## PROBLEM DETAILS
This exercise asks for every line of the material that includes the word "computer".
____ DATASET CONTENT
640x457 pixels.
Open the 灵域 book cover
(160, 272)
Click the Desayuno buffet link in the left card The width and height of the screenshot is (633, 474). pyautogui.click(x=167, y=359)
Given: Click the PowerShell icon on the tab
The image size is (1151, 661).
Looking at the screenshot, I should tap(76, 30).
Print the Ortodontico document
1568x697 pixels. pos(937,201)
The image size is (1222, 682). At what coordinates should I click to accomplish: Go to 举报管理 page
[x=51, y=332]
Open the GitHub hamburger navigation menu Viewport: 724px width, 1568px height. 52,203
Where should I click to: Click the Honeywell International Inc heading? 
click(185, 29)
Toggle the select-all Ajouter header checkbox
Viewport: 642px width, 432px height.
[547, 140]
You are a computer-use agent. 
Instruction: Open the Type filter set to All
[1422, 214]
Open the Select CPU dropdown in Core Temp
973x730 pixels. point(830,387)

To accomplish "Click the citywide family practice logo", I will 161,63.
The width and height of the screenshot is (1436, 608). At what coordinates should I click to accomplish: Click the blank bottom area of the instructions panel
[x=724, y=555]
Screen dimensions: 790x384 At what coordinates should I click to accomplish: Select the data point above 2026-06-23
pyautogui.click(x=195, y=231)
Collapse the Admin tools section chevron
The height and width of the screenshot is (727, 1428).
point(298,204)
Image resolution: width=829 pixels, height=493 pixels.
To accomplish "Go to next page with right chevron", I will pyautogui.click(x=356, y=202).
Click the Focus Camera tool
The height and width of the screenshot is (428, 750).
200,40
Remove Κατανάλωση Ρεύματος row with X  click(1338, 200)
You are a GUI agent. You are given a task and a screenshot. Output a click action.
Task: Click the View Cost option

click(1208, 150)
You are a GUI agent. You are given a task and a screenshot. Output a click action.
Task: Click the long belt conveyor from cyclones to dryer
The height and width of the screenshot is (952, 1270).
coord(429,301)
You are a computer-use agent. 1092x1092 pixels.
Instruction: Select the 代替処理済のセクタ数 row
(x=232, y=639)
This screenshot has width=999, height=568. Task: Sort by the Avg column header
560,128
________
## EXERCISE RESPONSE
You are a computer-use agent. 
You are a computer-use agent. 1092x1092 pixels.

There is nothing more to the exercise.